Australian cricket commentators on Sunday were preparing for the worst, pointing to the widening gulf between Michael Clarke's team and England as the hosts tightened their grip on the second Ashes Test.

Joe Root's unbeaten 178 left Australia needing to make cricket history if they were to prevent England from going 2-0 up at Lord's with three Tests to play in the Ashes.

England were 333 for five in their second innings, a colossal lead of 566 runs, at stumps on the third day on Saturday. No Test team has ever won when faced with such a massive run chase in the fourth innings.

The Melbourne Age's Greg Baum summed up the Antipodean depression.

"As per advance notices, it is fast proving to be the worst cricket team of that name to visit these shores," Baum wrote.

"Trent Bridge (first Test) was thrilling, but was also misleading. Except for two freak 10th wicket partnerships, it would not have been even close. At Lord's, the gulf between the teams has been laid bare."

The Australian's Wayne Smith said Australia's cricketers used to be the masters of mind games, but those tactics were now being turned on them by England.

"It seems not that long ago that (former Australia captain) Steve Waugh used to speak so cold-bloodedly about grinding opposing sides, England most especially, into the turf, first breaking them physically, then mentally so that eventually they lost their will to resist," Smith said.

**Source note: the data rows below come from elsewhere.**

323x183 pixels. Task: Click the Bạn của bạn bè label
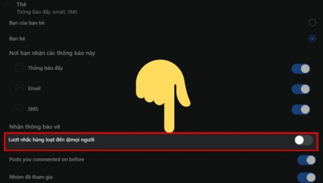tap(27, 23)
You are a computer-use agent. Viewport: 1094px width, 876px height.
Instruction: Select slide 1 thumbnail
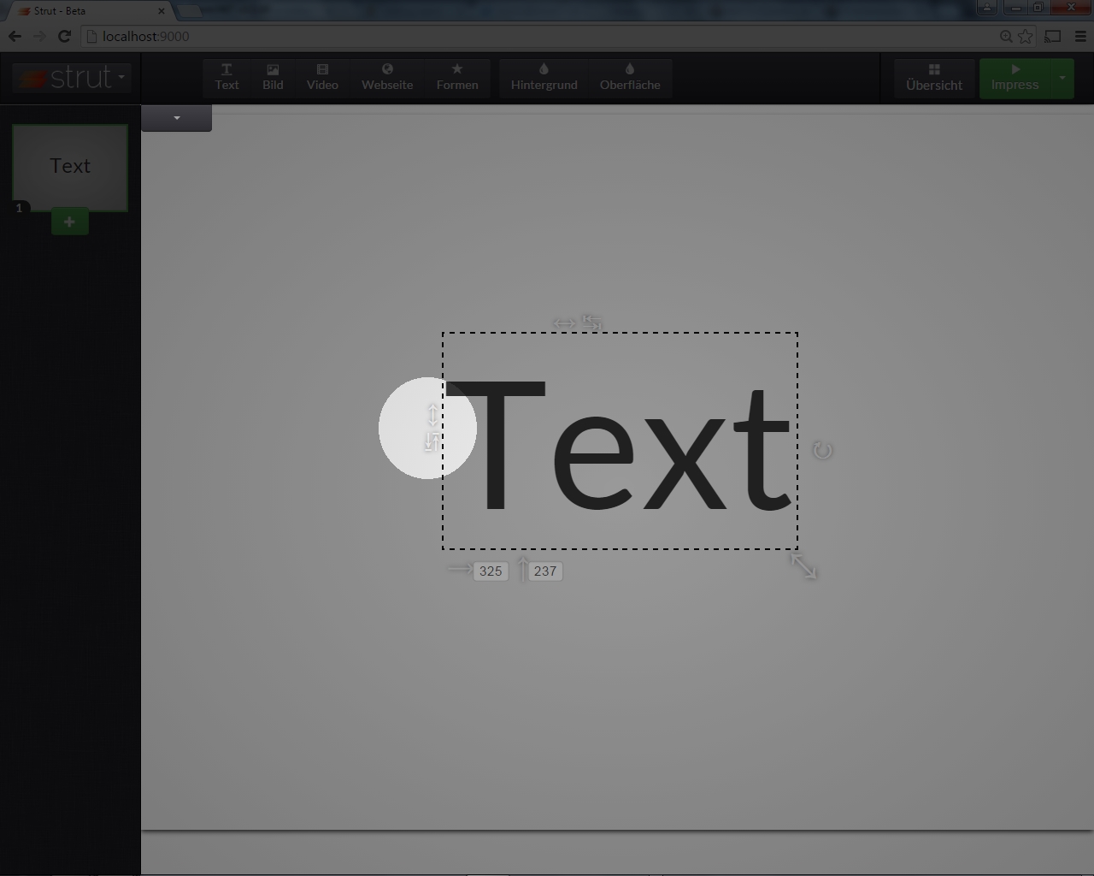[x=70, y=166]
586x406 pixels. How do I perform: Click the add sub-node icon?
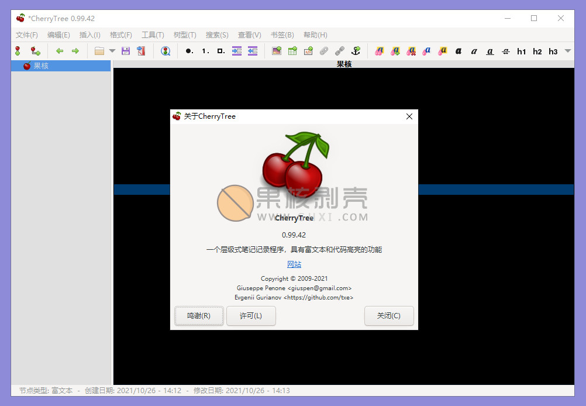click(x=36, y=51)
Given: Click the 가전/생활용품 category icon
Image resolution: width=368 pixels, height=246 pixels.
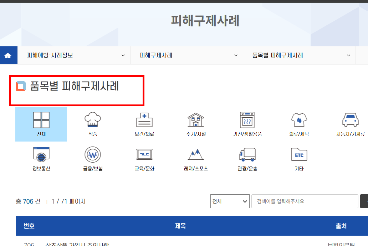Looking at the screenshot, I should [247, 123].
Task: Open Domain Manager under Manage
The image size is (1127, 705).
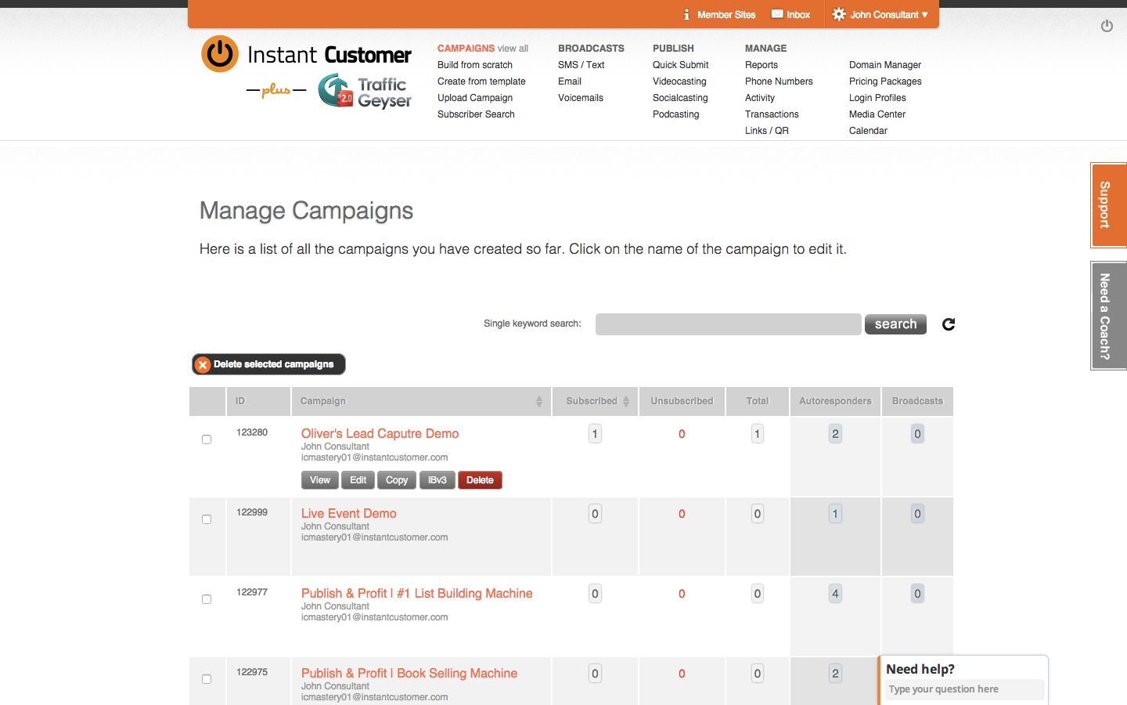Action: tap(884, 65)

"Yesterday those same tactics were turned back on Australia as England slowly built on its first innings lead of 233 so that by stumps even fanciful talk of a world record run chase sold short how dire the situation has become for Australia."

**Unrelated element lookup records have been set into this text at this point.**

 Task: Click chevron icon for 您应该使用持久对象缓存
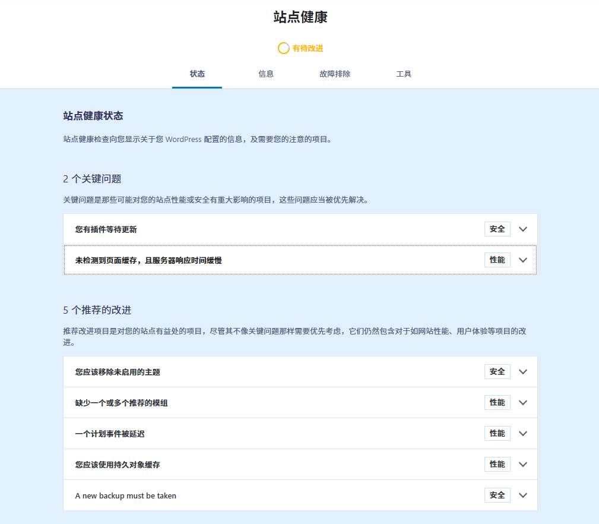point(523,465)
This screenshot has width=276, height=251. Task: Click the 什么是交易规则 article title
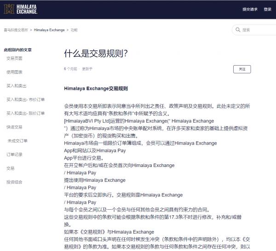[96, 53]
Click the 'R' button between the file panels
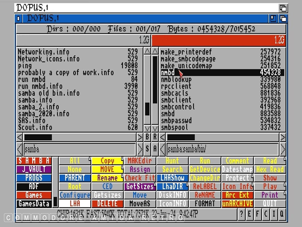 (155, 137)
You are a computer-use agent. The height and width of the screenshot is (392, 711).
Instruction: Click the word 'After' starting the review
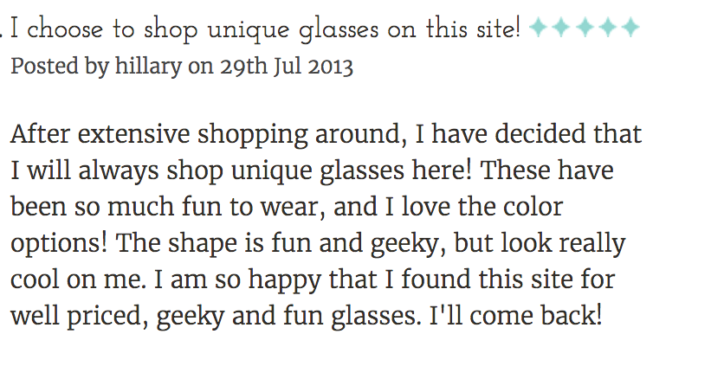(40, 134)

Gideon Haigh, writing in the same newspaper, mocked Cricket Australia's chief executive James Sutherland's claim that Australia was a different team under new coach Darren Lehmann following the sudden sacking of Mickey Arthur.

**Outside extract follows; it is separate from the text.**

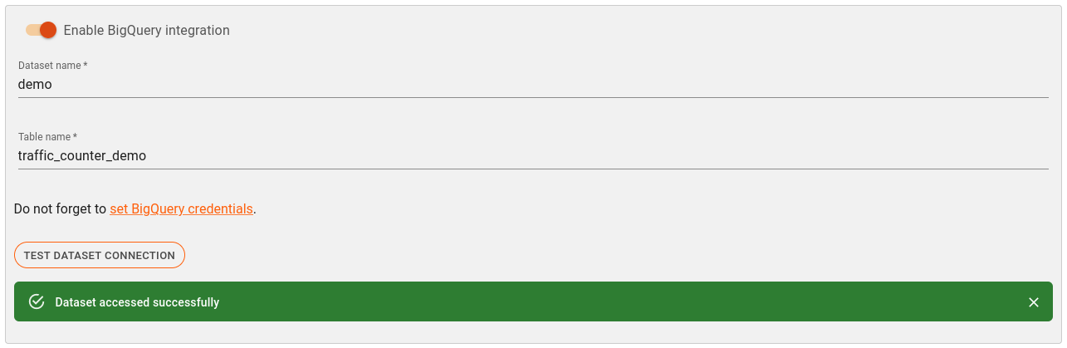Click the underline beneath the Table name field
1067x348 pixels.
[x=531, y=169]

"Anyone, of course, can make a duff prediction, but if Sutherland genuinely believes that Australia is suddenly a 'different team' in a 'different place' then he is on a different planet," Haigh scoffed.

"What this second Test has shown in cruel relief is not just the diminished condition of Australian cricket but the wishful thinking that surrounds it -- thinking that is arguably now an obstacle to its restoration."

Television commentator Mark Nicholas, writing on the ESPN Cricinfo website, said: "The most obvious thing about state cricket in Australia at present is the amount of good cricketers but the absence of exceptional ones."

However, The Sunday Telegraph's Malcolm Conn said technology and umpiring decisions had gone against Australia.

"Technology and umpiring dominated this Ashes series yet again after Ian Bell appeared to be caught," Conn wrote.

"The low catch in the gully taken by Steve Smith looked clear watching from beyond the boundary and equally clear on replay.

"It looked such an obvious catch it is difficult to know why the umpires on the field could not make a decision .... Bell wasn't saved by technology but umpire Tony Hill's inability to use it properly."